Friday, October 07, 2005

Challenges for Michael Groom

Queenslander Michael Groom (pictured) had decided that climbing would be a big part of his life at an early age. With a grandfather like Queensland wilderness pioneer Arthur Groom and a father like Donn Groom, he probably had little say in the matter! By the early 1980s, was well advanced in his quest to climb the highest mountain in the world. It all started at age five when he was looking at Mt Barney with his father, Donn, who explained that Mt Everest was about six times higher! In 1982, Groom made several trips to the Himalayas with Australian climbers Tim McCartney-Snape, Lincoln Hall, Geoff Bartram, Greg Mortimer and Andy Henderson and following a season in the French Alps in 1986, he found himself on Kangchenjunga (8598m). But a decision he made to turn back close to the summit probably saved his life. The following year, he and his climbing partner John Coulton reached the summit of Kangchenjunga in a howling wind. A nightmare descent began as, snowblind and hallucinating, they stumbled along in the darkness. When Groom removed his boots, the ‘black rot’ of frostbite had reached the arches of both feet. For most, it would have meant the end of a climbing career—but not for him: ‘Losing my toes really changed my outlook on life in that unless you experience a situation where everything that’s so important to you is very nearly taken away, you don’t really appreciate how much it means to you.’ He realised that somehow, he’d been given a second chance and that’s when he decided to take up mountaineering with a vengeance.

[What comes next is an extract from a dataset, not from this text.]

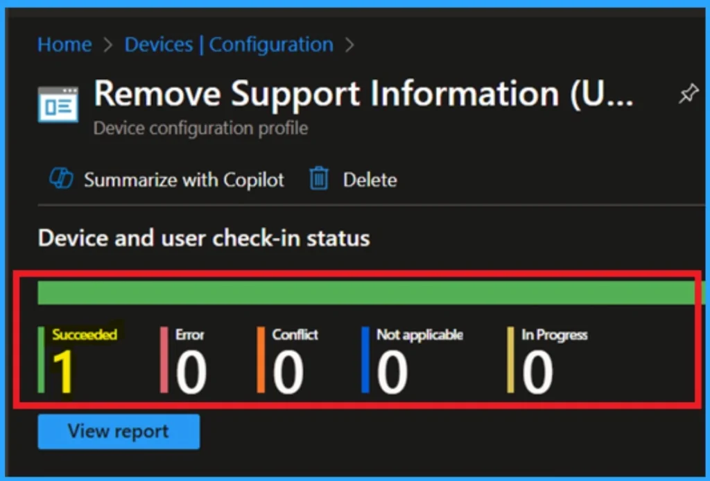Open the Home breadcrumb
The image size is (710, 481).
(x=64, y=44)
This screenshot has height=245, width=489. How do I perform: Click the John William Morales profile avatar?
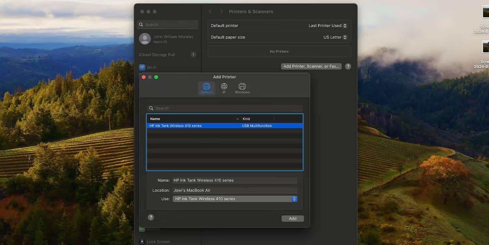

The five highest mountains in the world

Groom joined Rick and Jane White’s expedition to Cho Oyu in 1990 and they attempted a new route before retreating. With the rest of the team suffering from either altitude sickness or exhaustion, Groom climbed to the summit alone up the standard route. His determination to climb Mt Everest (8848m) was rewarded on 9 May 1993 when he stood on the summit of his dreams. The following year he climbed K2 via the Abruzzi Ridge and 12 months later, became the first Australian to climb Lhotse (8511m). In 1996, he was back on Everest as an expedition guide when a huge storm swept across the region. In its wake, eight climbers on the south side of Everest died, including his employer, New Zealand climber Rob Hall, and another of Hall’s guides, Andy Harris. It was three years before Groom returned to the Himalayas. At noon on 16 May 1999 with partner Dave Bridges, he climbed the last few metres of solid ice to the tiny pyramid summit of Makalu (8481m), becoming the first Australian to climb the world’s five highest peaks.

Illustration: Michael Groom on the summit of Cho Oyu, The Courier-Mail, 1990.